Providing legal pincite recommendations using language representations
- Date: May 12, 2025
- Time: 04:00 PM (Local Time Germany)
- Speaker: Henrik P. Olsen (University of Copenhagen)
- Room: Basement
Whereas
most existing legal information retrieval systems return entire documents,
lawyers and judges often require precise citations to specific paragraphs, so
called “pinciting”. This article addresses pinciting in the domain of EU law,
specifically in the case law of the Court of Justice of the European Union
(CJEU). We present a machine learning-based system trained on a novel
paragraph-to-paragraph CJEU citation dataset (1978–2021).
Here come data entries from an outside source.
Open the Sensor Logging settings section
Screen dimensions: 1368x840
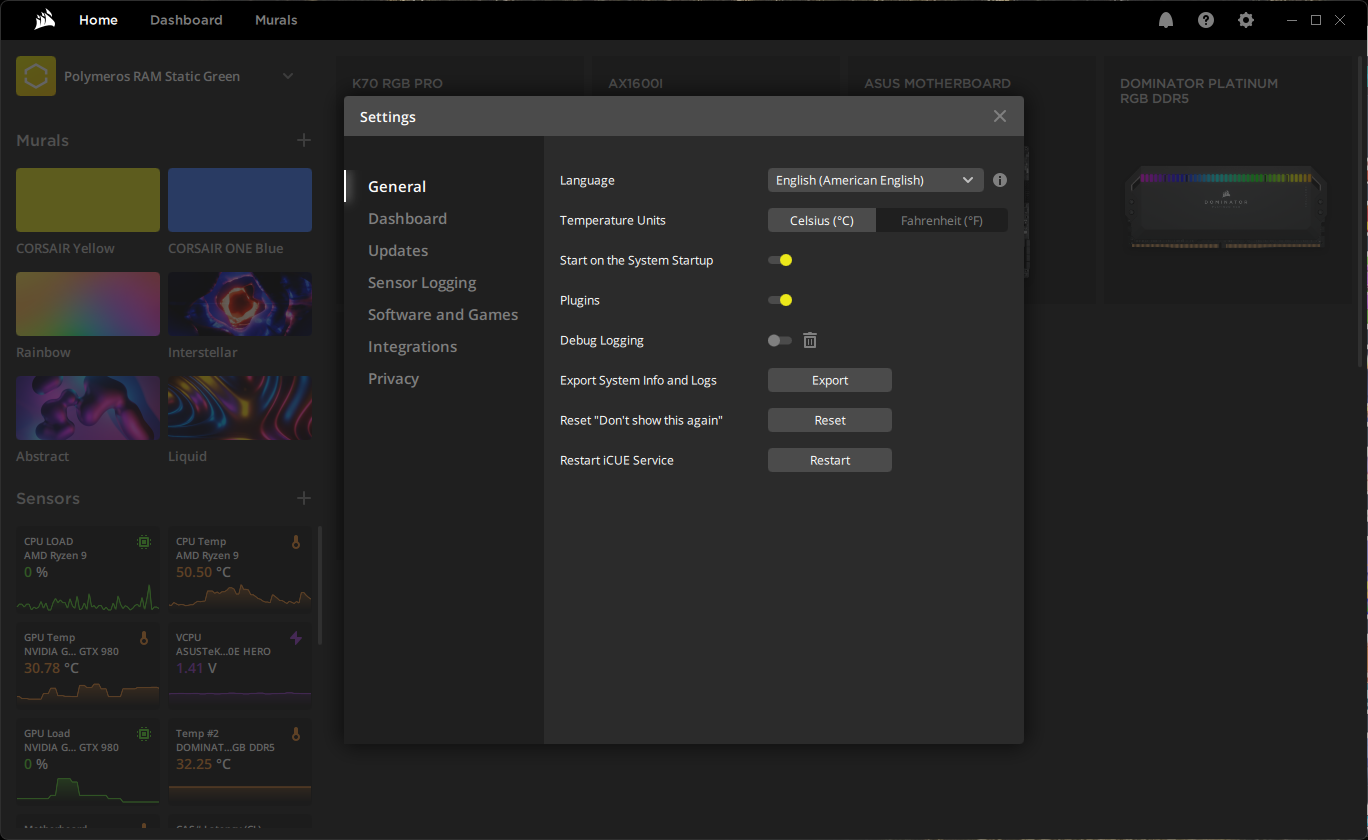(422, 283)
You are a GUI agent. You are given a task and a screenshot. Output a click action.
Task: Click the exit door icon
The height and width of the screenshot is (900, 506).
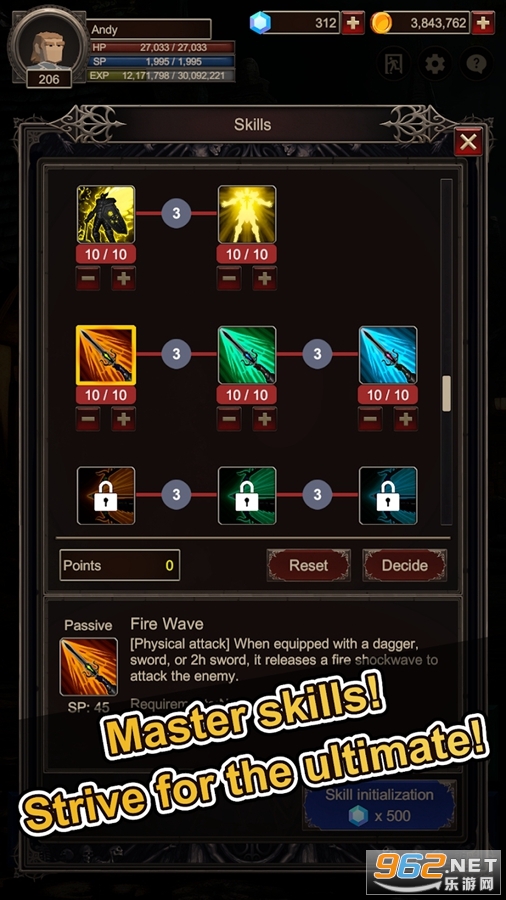(393, 64)
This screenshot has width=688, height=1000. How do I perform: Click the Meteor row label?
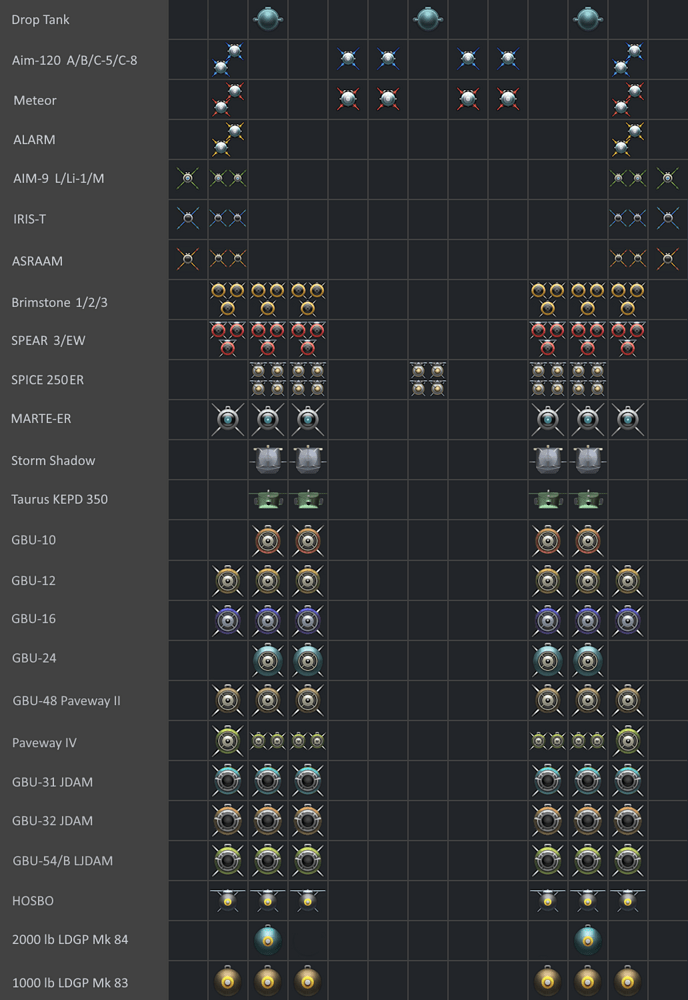pos(35,100)
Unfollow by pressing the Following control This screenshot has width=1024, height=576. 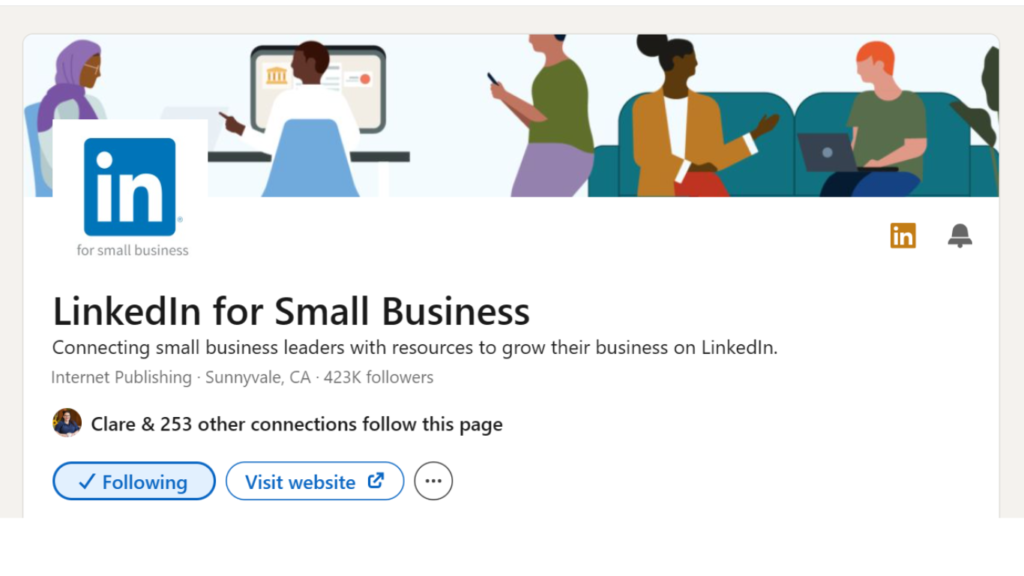click(133, 481)
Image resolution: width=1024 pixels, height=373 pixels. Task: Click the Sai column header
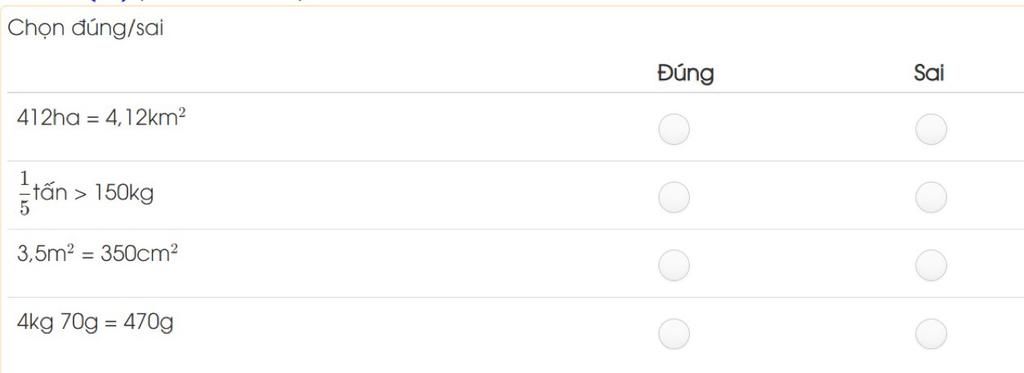click(x=929, y=74)
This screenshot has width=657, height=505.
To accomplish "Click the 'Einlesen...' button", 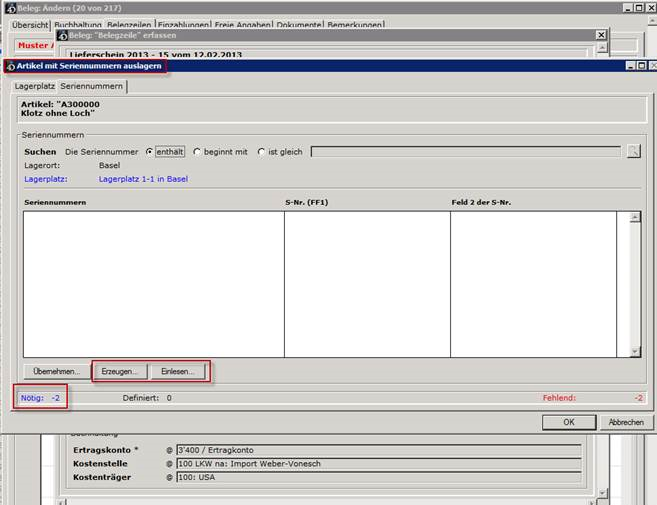I will pos(178,371).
This system predicts
relevant paragraphs given a citing paragraph or legal proposition, thereby
enabling precise and efficient legal research. We find that the model performs
well, even when extended to the complete corpus of over 670,000 paragraphs. On
test data, the ranker cites the cited paragraph, on average, in the second
position. Moreover, through qualitative legal analysis and manual annotation by
domain experts, we demonstrate the model’s ability to identify both exact and
legally analogous citations, even when not explicitly referenced in the source
case. Our findings suggest that paragraph-level retrieval systems can enhance
legal research, understanding, and argumentation, offering significant value
for practitioners and scholars alike. We also introduce a novel complexity
measure to analyze the increasing difficulty of legal retrieval tasks over
time.